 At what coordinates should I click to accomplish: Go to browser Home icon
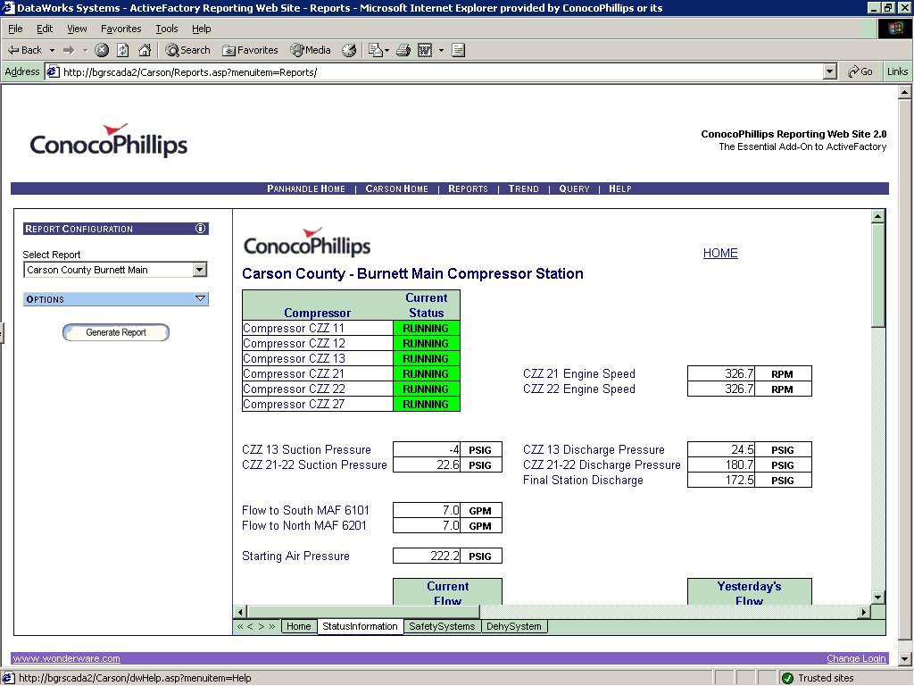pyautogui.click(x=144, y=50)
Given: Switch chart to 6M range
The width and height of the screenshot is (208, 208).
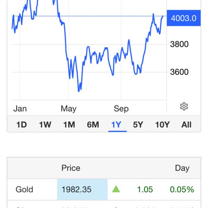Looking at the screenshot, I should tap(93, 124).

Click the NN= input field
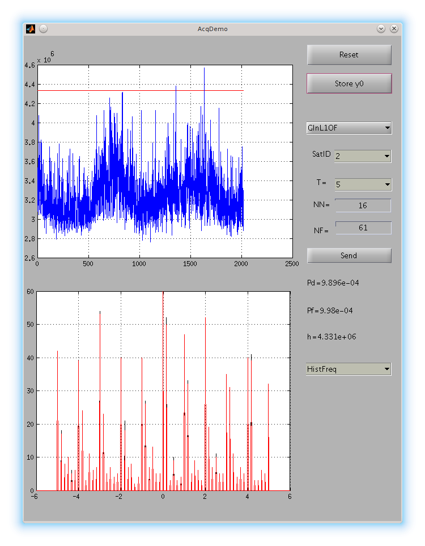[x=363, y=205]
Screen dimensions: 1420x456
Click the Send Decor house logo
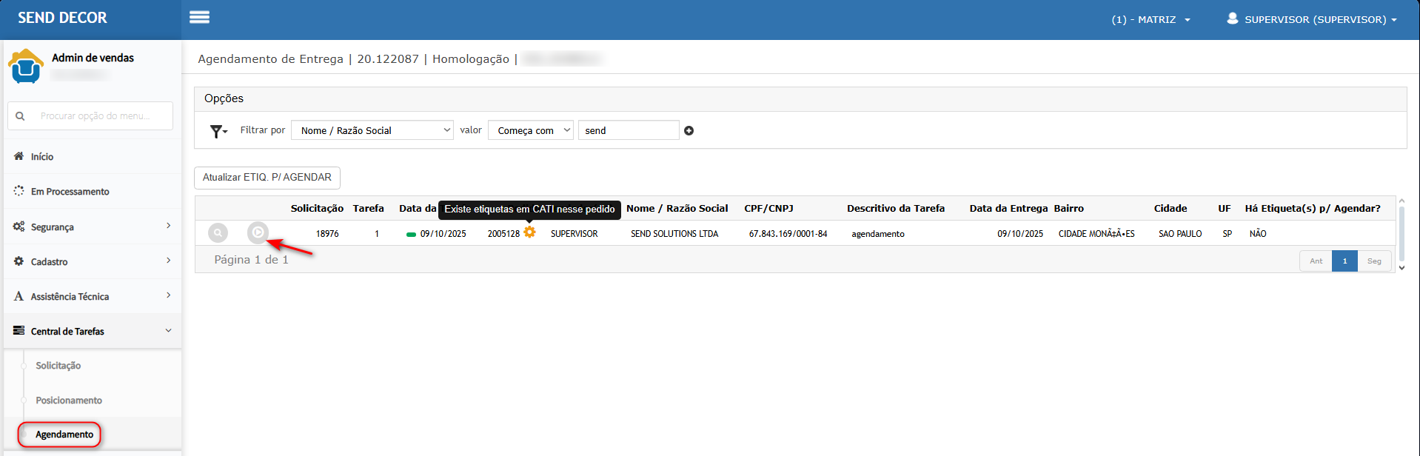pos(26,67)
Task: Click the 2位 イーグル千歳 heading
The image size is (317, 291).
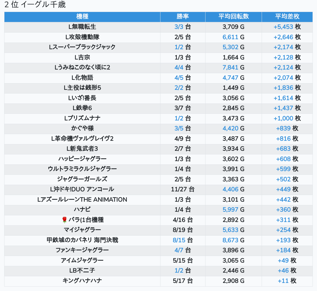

» **Exercise details**
Your task is to copy exactly the lines from the line containing "Click the Send Decor house logo" through the final line of the listing above and to omit every picture.

» **Output for this task**
Click the Send Decor house logo
pos(26,67)
Task: Click the 2位 イーグル千歳 heading
The image size is (317, 291).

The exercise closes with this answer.